### [SET TASK 1]
Gather every line in the rows that contains the string "height". Case counts, so match capitals and lowercase exactly.

### [QUOTED PASSAGE]
Graph & Network Algorithms

Algorithm Engineering — L08

Dr. Dominik Krupke

Welcome

Graphs: a quick recap

Graph vocabulary used in this lecture.

Anatomy of a graph

  • Nodes: any kind of entities, like people, places, tasks, states.
  • Edges: relationships between pairs of nodes, like connections, precedence, transitions.
  • Weights and data: edges (and nodes) carry numbers, time, cost, capacity.
  • Direction: an edge may be one-way.

Cycle-free graphs

DAG (Directed Acyclic Graph):

Tree:

The topological structure of cycle-free graphs often allows efficient handling via dynamic programming, even for cases that would be hard on general graphs.

Common Graph Problems

“A wise platypus will solve a graph problem with a graph algorithm, for LPs are more general, but graph algorithms are faster.”

— Confucypus

Shortest Paths

A minimum-weight path from a source to a target in a weighted graph.

Definition: the shortest-path problem

A weighted graph \(G = (V, E)\) with edge weights \(w(u,v)\), a source \(s\), a target \(t\).

A path is a sequence of edges \[s = v_0 \to v_1 \to \dots \to v_k = t,\] and its length is \(\sum_i w(v_{i-1}, v_i)\).

The shortest path is one of minimum total length.

Not just routing

  • Routing is the most popular and most visible shortest-path application.
  • Intersections are nodes, roads are edges, and each weight is travel time.
  • From source to target, the minimum-weight path is the fastest route.
  • The same idea appears beyond maps:
    • Cheapest transition sequences in state spaces.
    • Best schedules in roster grids.

Rostering: which shifts are hard to staff?

Some shifts are harder to fill than others.

  • Assign workers one by one, prioritizing hard-to-cover shifts.
  • Incompatible shifts make the best coverage non-trivial.
  • For one worker, the best schedule is a shortest path on a DAG.

In practice, this works very well with advanced pricing and column generation.

### [RECORD EXCERPTS]
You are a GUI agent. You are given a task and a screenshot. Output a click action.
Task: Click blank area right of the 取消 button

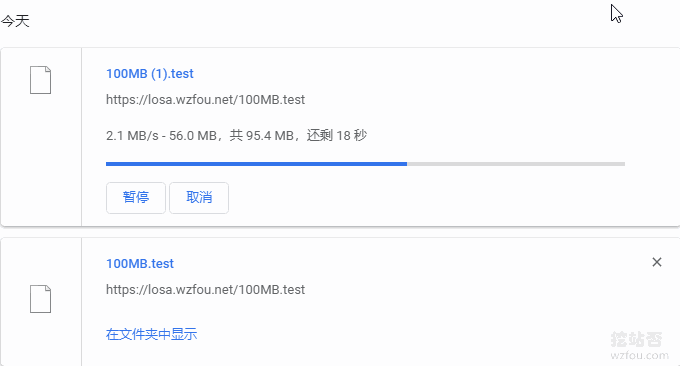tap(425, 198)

...

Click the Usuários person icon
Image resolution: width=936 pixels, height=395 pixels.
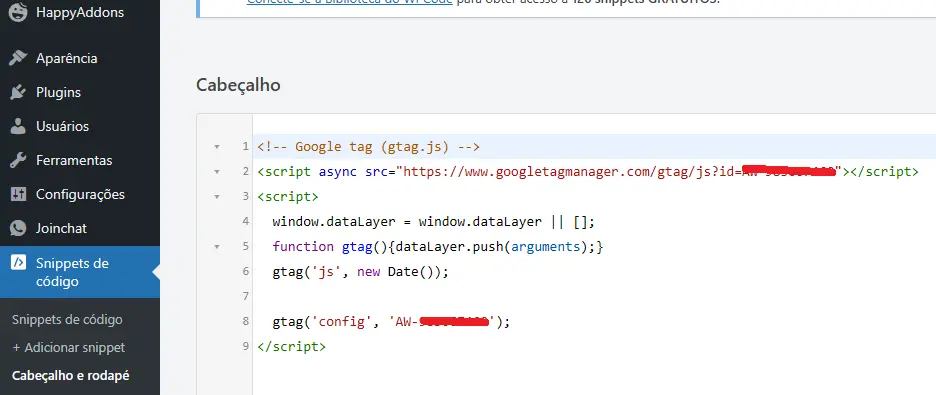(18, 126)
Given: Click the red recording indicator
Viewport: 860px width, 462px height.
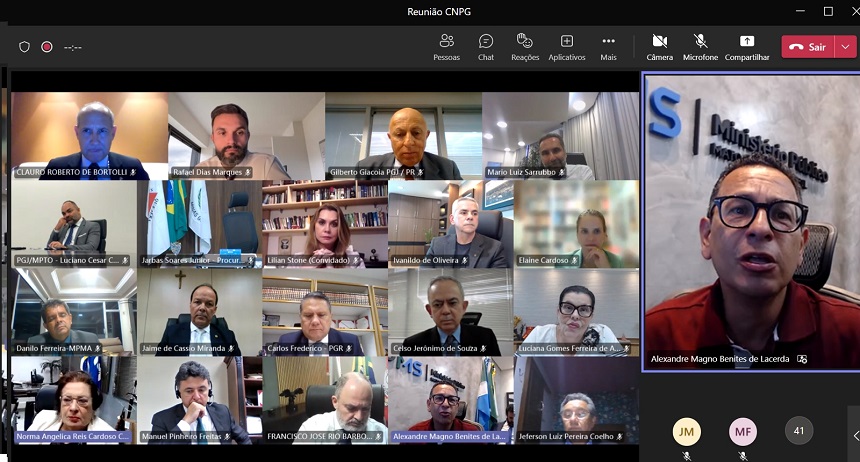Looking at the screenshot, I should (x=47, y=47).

### [SET TASK 2]
Can you set down, word for word, the stretch of the graph algorithms lecture above from "Not just routing" through "in roster grids."?

### [FULL OUTPUT 1]
Image resolution: width=936 pixels, height=395 pixels.
Viewport: 860px width, 462px height.

### [FULL OUTPUT 2]
Not just routing

  • Routing is the most popular and most visible shortest-path application.
  • Intersections are nodes, roads are edges, and each weight is travel time.
  • From source to target, the minimum-weight path is the fastest route.
  • The same idea appears beyond maps:
    • Cheapest transition sequences in state spaces.
    • Best schedules in roster grids.